= Yser Testament =

Open letter during World War I

The Yser Testament (IJzertestament), officially entitled Open Letter to the King of the Belgians Albert I (Open brief aan den Koning der Belgen Albert I) (Note: According to the Constitution, the title of the Belgian monarch is "King of the Belgians" (Koning der Belgen) rather than "King of Belgium" (Koning van België) to reflect the monarchy's popular character.), was an 11-page open letter addressed to King Albert I and published on 11 July 1917 (Note: The letter's date, 11 July, was the anniversary of the Battle of the Golden Spurs of 1302, a key historical reference for Flemish identity. Today the same date is celebrated annually as the Day of the Flemish Community.) during World War I. The letter's author, the philologist Adiel Debeuckelaere, set out a number of grievances relating to the treatment of the Flemish within the Belgian Army fighting on the Yser Front during World War I, especially concerning the perceived inequality of French and Dutch languages. It demanded that new legislation to equalise the status of the two languages be introduced after the war. The letter was the most famous action of the Frontbeweging and is considered an important moment in the history of the Flemish Movement.

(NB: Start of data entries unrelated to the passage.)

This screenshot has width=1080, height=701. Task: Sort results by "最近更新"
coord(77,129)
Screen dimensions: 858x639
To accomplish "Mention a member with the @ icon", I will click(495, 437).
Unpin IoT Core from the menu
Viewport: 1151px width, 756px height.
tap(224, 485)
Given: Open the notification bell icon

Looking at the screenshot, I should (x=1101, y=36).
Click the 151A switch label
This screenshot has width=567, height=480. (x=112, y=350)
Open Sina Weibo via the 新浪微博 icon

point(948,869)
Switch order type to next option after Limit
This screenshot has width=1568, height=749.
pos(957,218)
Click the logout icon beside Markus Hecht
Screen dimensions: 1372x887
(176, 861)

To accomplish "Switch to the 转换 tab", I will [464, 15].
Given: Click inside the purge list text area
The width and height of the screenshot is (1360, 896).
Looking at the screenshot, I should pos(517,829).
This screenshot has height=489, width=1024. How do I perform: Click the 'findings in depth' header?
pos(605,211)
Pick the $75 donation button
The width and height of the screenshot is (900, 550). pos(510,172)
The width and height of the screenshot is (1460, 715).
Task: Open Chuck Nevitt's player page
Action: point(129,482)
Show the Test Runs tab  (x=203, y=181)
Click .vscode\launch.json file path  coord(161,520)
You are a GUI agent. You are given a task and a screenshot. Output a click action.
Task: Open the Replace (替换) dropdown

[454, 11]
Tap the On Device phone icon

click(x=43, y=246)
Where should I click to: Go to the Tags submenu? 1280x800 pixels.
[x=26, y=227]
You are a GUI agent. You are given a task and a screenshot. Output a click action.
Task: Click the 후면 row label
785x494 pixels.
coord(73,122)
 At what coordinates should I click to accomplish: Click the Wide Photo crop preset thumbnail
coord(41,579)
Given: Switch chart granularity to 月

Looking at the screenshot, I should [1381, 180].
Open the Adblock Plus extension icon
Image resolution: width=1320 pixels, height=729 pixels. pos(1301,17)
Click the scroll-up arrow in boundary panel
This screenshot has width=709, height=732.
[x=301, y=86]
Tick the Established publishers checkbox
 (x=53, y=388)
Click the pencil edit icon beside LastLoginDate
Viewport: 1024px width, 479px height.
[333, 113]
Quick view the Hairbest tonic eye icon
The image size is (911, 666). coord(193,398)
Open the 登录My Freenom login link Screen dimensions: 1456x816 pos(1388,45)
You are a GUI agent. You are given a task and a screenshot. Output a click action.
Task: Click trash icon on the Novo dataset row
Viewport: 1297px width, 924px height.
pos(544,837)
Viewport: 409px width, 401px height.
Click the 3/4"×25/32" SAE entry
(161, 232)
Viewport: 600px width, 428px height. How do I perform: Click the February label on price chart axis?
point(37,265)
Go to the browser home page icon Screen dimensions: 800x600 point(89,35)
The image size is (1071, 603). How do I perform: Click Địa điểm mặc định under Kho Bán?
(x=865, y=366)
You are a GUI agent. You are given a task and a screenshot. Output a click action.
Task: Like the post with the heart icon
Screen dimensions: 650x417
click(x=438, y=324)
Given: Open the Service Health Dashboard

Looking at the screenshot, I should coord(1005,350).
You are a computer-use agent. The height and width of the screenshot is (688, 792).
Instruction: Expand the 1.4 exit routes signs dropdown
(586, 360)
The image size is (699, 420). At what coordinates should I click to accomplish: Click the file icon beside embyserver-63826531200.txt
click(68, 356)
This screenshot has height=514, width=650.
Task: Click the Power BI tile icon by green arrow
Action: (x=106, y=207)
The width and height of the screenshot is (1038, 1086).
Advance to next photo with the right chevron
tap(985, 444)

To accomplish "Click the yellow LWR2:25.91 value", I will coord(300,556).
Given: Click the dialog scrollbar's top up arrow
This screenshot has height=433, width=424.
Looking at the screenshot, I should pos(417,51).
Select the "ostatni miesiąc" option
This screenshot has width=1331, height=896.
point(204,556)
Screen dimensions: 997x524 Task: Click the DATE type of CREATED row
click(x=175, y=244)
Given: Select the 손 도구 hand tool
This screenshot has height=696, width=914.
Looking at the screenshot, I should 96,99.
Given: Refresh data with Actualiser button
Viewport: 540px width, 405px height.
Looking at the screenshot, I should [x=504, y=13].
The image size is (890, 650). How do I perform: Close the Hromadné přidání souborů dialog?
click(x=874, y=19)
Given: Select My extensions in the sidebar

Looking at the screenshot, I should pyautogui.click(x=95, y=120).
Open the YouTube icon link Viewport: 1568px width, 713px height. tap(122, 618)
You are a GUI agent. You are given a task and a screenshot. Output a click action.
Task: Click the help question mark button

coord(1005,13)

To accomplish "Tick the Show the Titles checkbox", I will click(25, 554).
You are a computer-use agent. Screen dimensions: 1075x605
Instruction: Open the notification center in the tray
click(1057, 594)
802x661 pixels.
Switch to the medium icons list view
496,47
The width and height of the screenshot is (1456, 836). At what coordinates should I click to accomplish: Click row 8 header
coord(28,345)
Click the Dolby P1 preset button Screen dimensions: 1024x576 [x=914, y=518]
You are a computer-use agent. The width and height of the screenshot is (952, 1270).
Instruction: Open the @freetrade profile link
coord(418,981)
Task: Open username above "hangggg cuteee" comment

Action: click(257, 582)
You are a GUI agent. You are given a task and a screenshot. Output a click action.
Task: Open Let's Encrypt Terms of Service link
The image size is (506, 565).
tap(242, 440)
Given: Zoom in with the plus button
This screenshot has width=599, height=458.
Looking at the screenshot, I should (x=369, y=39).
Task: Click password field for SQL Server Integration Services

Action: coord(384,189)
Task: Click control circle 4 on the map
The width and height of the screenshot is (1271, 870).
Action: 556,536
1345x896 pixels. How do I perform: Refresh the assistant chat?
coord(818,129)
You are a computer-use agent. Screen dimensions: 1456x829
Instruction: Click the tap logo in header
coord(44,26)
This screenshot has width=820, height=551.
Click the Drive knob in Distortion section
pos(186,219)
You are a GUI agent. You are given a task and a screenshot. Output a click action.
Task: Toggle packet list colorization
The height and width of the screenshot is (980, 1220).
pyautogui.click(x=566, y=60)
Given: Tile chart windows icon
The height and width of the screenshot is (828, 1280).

The letter expressed loyalty to Albert I and demanded autonomy, rather than independence, for Flanders within a Belgian framework. It nonetheless provoked an angry reaction from the High Command which viewed the letter as subversive. Within German-occupied Belgium, a large faction of the Flemish Movement were collaborating with the German authorities as part of the Flamenpolitik and the letter defended their actions. In the aftermath of the letter's publication, Flemish Movement ideas spread among ordinary Flemish soldiers for the first time, leading to growing unrest. Armand De Ceuninck was appointed to Minister of War in August to restore discipline.